Saturday, March 7, 2009

TeX parsing: TeXpp

In the project I'm currently working on we need to do some automatic transformation of LaTeX documents. The most important requirement is simple: never break neither meaning nor formatting of the document. Unfortunately this requirement is also the most difficult to fulfill.

In spite of big popularity of TeX there are not so many libraries for parsing it and none of that libraries fulfill stated requirement. The reason for it is simple: TeX format is extremely hard to parse because its grammar is context-dependent. You can never be sure about meaning of any given character without parsing and executing all commands in the document before that character.

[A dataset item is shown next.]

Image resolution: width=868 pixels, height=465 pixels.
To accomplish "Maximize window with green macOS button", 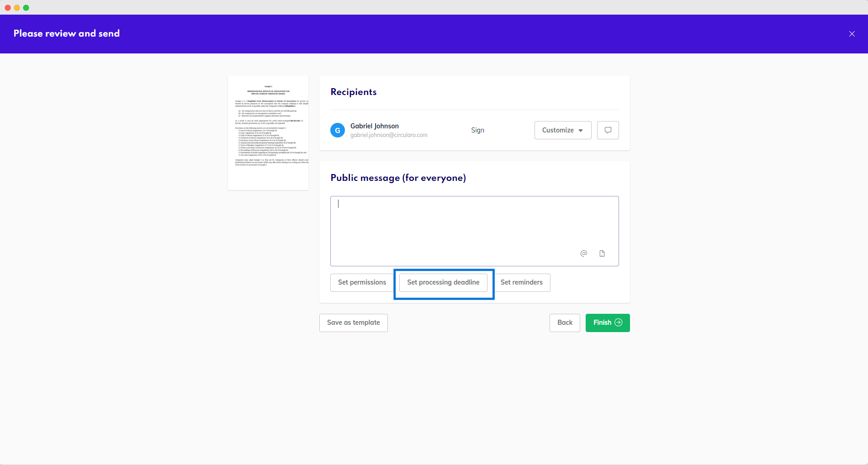I will (26, 8).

The first attempt was to use LaTeX::TOM perl module and it somehow worked, but with many bugs and limitations. Then there was an idea to modify original tex program to extract information we need but it turned out to be non-manageable task in reasonable timeframe. It seems that not so many people are dare enough to touch that code: not only it is written in not-so-popular and somehow cryptic pseudo pascal, but the whole organization of the code is very different from modern programs. I'm not saying its bad, but its very unfamiliar and hard to work with for modern programmers.

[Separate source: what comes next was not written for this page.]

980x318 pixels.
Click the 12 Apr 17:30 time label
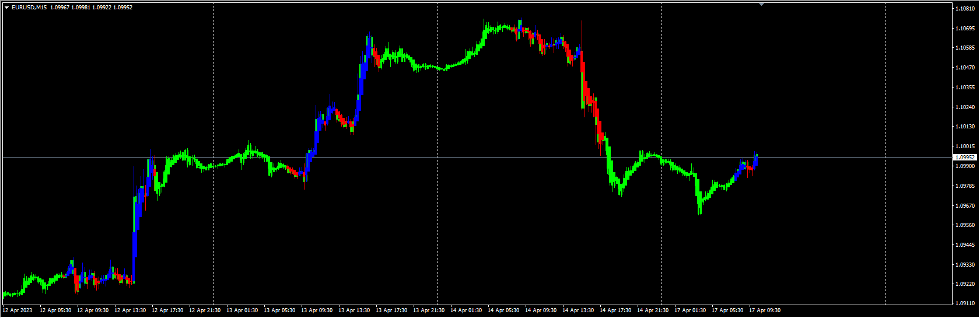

So I've decided to implement my own solution. For now I have a lexer and a parser that builds basic document tree for tex documents. Currently only a few TeX commands are supported (actually the whole list is: \relax, \par, \show and \let) but the framework is ready and new commands can (and will) be added very easily. The resulting document tree allows reconstruction of original source document as well as modifying parts of it.

Today I've released the whole code at http://code.google.com/p/texpp/. How that code can be used ? Think about full intelligent TeX code completion, online error detection, TeX debugging, etc. Kile developers ?